Madame la présidente, madame la secrétaire d’État, mes chers collègues, si les crédits de la mission « Santé » semblent connaître une progression, à bien y regarder, on constate qu’ils restent quasiment stables. Car il n’y a en fait aucune augmentation ; il s’agit seulement de transferts. Comme l’a souligné le député Gérard Bapt, rapporteur spécial de la commission des finances de l’Assemblée nationale sur cette mission, on se contente de « déshabiller Pierre pour habiller Paul » !
Si les crédits du programme « Prévention, sécurité sanitaire et offre de soins » sont en hausse, les moyens supplémentaires seront principalement destinés à l’action n° 16, Réponse aux alertes et gestion des urgences, des situations exceptionnelles et des crises sanitaires, plus particulièrement à l’Établissement de préparation et de réponse aux urgences sanitaires, l’EPRUS.
Au sein de la mission « Santé », je regrette que les crédits de l’action n° 14, Prévention des maladies chroniques et qualité de vie des malades, diminuent de 4 %, alors que les scientifiques s’inquiètent de la hausse des maladies chroniques, comme les cancers, les diabètes, l’obésité ou les maladies cardiovasculaires.
Pourquoi une telle rigueur budgétaire ? Selon la Fédération internationale du diabète, le nombre de diabétiques en France devrait croître de 55 % d’ici à 2025. La prévention des maladies chroniques est essentielle, car elle permet de réaliser des économies sur le long terme.
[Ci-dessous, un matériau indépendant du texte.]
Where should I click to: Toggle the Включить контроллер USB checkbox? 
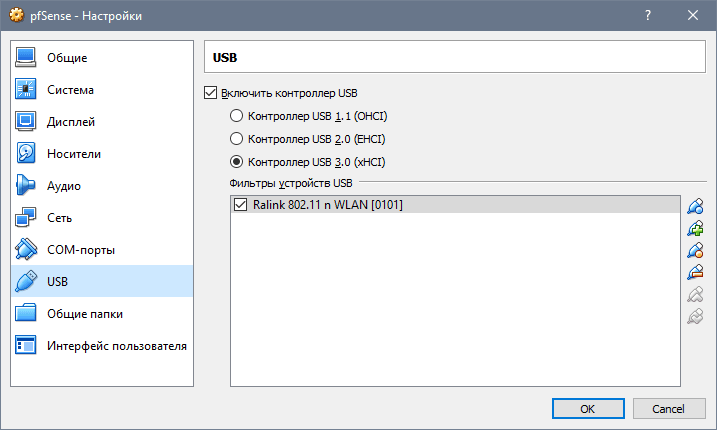click(210, 93)
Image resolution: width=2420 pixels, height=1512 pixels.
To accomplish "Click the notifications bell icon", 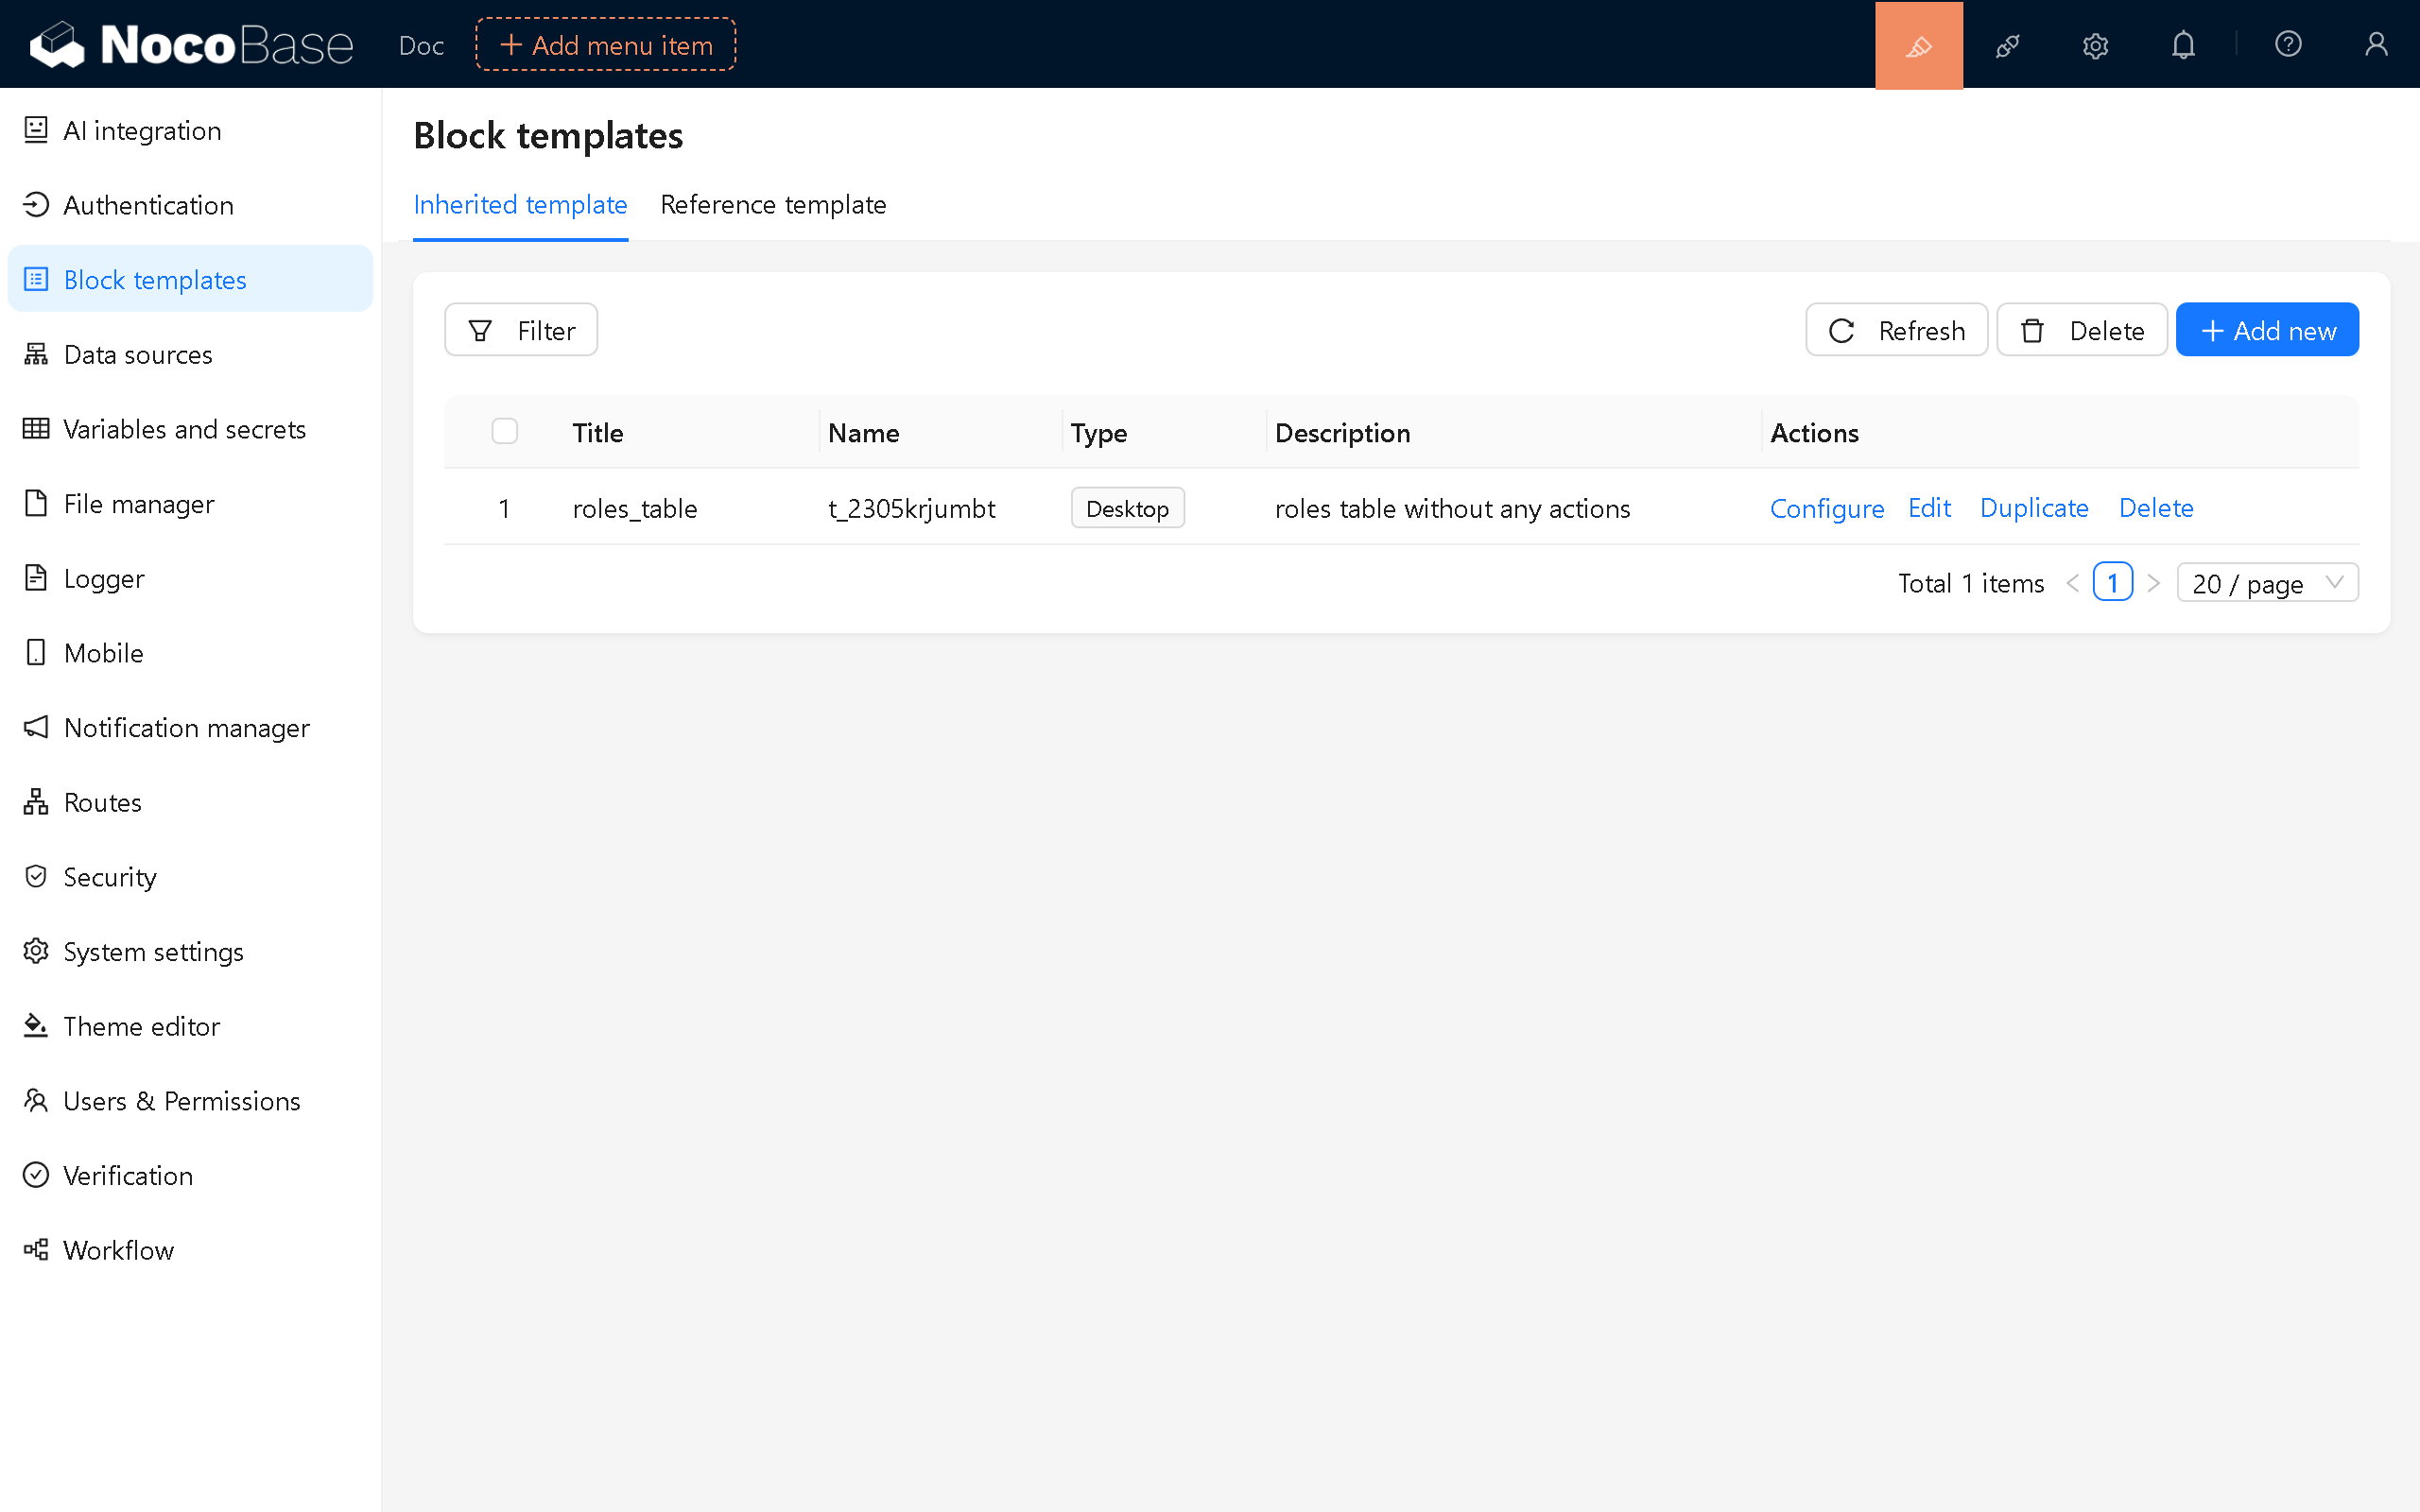I will pos(2183,45).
Il est également surprenant de constater que les crédits de l’action n° 11, Pilotage de la politique de santé publique, baissent de 2, 6 %, ce dont l’InVS subira les conséquences. Entre 2011 et 2012, l’Institut devrait voir son plafond d’emplois diminuer de onze équivalents temps plein travaillé, au lieu des six qui étaient initialement prévus. Les sommes mobilisées ne sont pas à la hauteur des besoins. En effet, la progression des maladies chroniques et des problématiques de santé environnementale justifieraient d’y consacrer des moyens budgétaires plus importants.
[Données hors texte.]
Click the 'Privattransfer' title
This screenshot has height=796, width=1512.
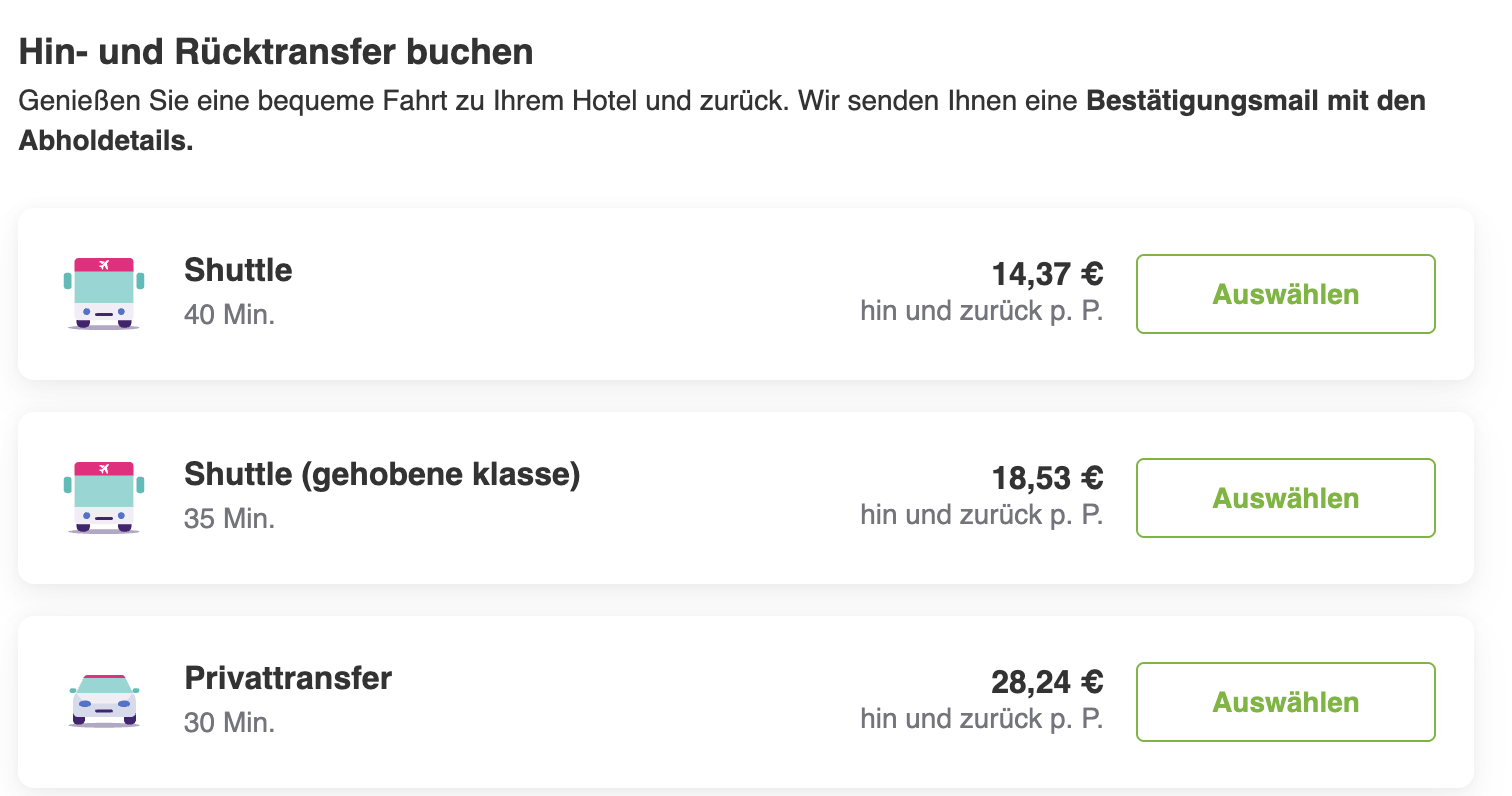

On soumet l’InVS à la rigueur au moment où il est de plus en plus sollicité ; il faudrait au contraire le doter des moyens structurels nécessaires !
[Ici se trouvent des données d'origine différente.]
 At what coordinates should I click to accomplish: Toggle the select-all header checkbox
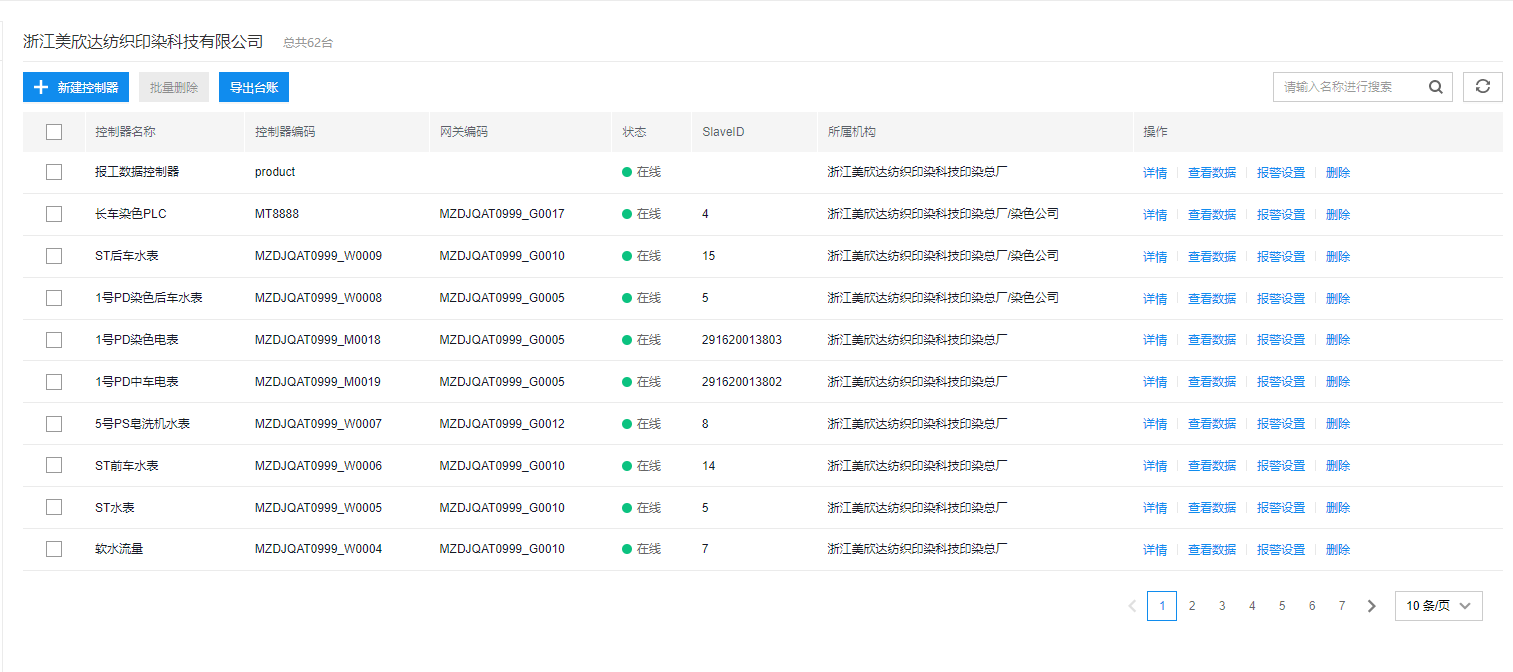54,132
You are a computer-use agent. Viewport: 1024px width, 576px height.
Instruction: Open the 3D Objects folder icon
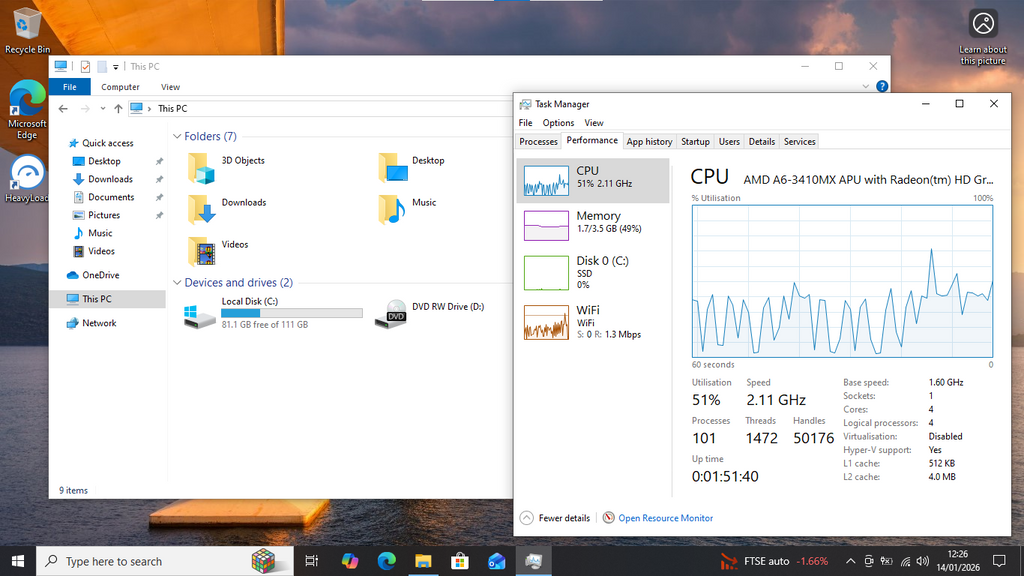pos(202,168)
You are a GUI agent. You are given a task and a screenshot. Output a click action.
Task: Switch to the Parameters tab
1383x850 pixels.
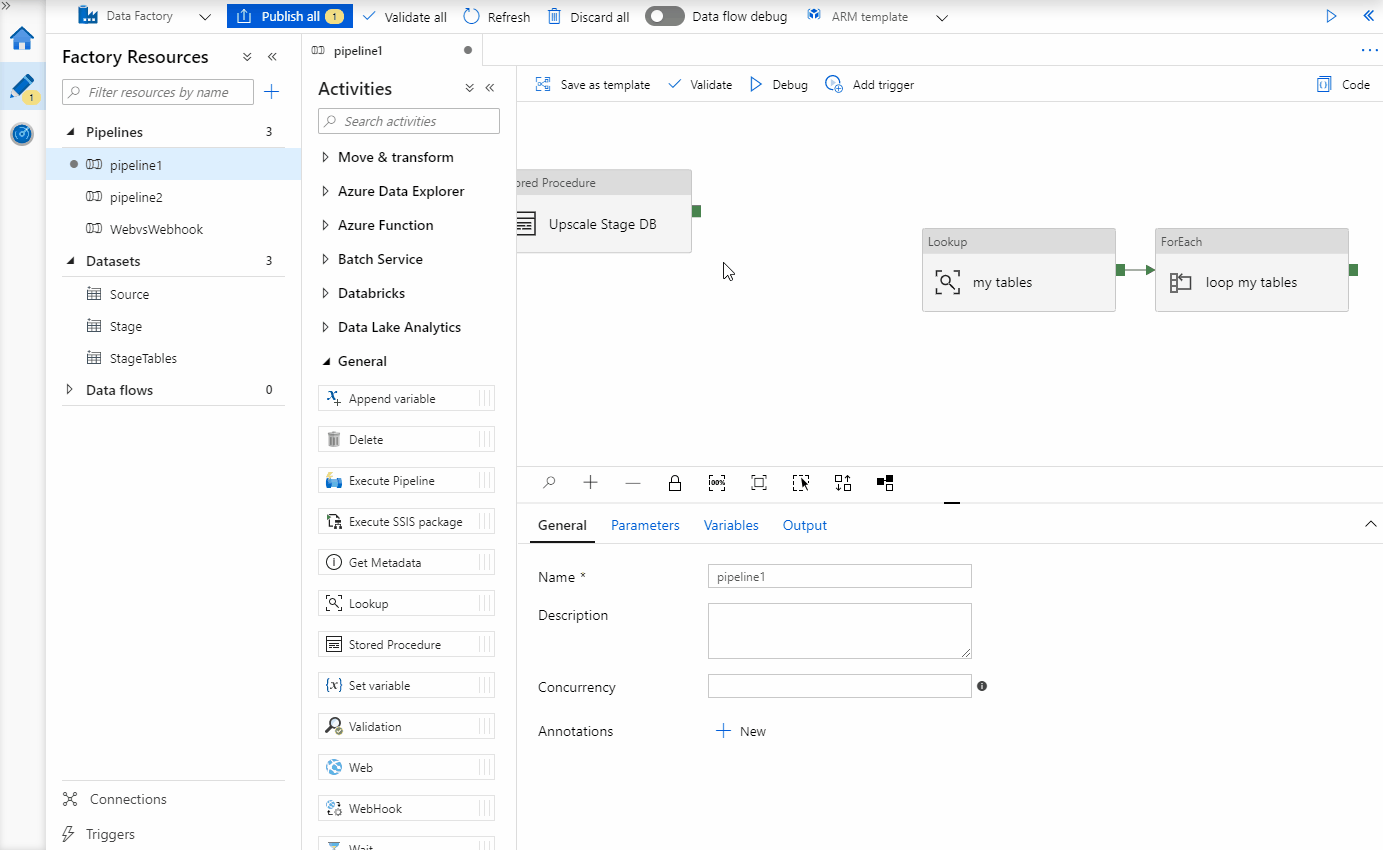coord(645,525)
Autre aspect surprenant de la rigueur, les crédits d’intervention des ARS subissent une baisse de 3, 6 %. Leurs plafonds d’emplois sont en diminution. De 2011 à 2012, on observe 163 suppressions d’emplois. Ces 26 agences, qui ont été créées en avril 2010 pour remplacer les anciennes agences régionales de l’hospitalisation, sont chargées de la politique sanitaire à l’échelon territorial et ont hérité de compétences larges.
À partir de 2012, les crédits seront intégrés dans les projets régionaux de santé et dans les schémas régionaux de prévention, alors qu’ils étaient auparavant répartis entre les différentes actions du programme « Prévention, sécurité sanitaire et offre de soins ». Cette nouvelle présentation « globalisée » a l’inconvénient de ne plus permettre l’identification immédiate des objectifs de santé publique ainsi soutenus. Il y a une véritable opacité. Force est de constater, comme l’année dernière, que le suivi des crédits des ARS reste largement à améliorer.
Si l’on peut admettre que le statut des ARS et leur autonomie leur confèrent une liberté de gestion ne permettant pas une présentation en détail de leur financement, il demeure toutefois nécessaire de conserver une certaine visibilité et de renforcer l’information sur les crédits qui leur sont destinés.
À cet égard, on peut déplorer que le questionnaire budgétaire adressé par le rapporteur spécial de la commission des finances, Jean-Pierre Caffet, pour connaître les crédits globaux alloués aux ARS soit demeuré sans réponse sur ce point. Il serait également utile qu’une information soit consolidée sur l’ensemble des crédits destinés aux ARS en amont de l’examen du projet de loi de finances initiale.
Ainsi, nous ne sommes pas favorables au projet de budget que le Gouvernement nous propose pour la mission « Santé ».
Je souhaiterais évoquer les inégalités sociales en matière de santé et de mortalité, qui sont larges et s’accroissent de plus en plus !
C’est en France que les inégalités selon les sexes, les catégories sociales et les zones géographiques sont les plus fortes en la matière. Les plus instruits, les catégories de professions qualifiées et les ménages les plus aisés bénéficient d’une espérance de vie plus importante et se trouvent en meilleure santé. Les patients issus de milieux favorisés ont une fois et demie à deux fois plus de chances de guérir que les autres.
Par ailleurs, le taux de prématurité varie du simple au triple en fonction du niveau scolaire de la mère. Les inégalités apparaissent précocement. En effet, on détecte dès l’école des différences dans la prise en charge des troubles de la vue, des caries dentaires et du problème du surpoids.
Ces dernières années, le Gouvernement a aggravé les inégalités et abîmé le système de santé et de protection sociale des Français. §(Mme Chantal Jouanno proteste.) On a fait de la santé un luxe pour nombre de nos concitoyens. Un Français sur quatre renonce à se soigner pour des raisons financières.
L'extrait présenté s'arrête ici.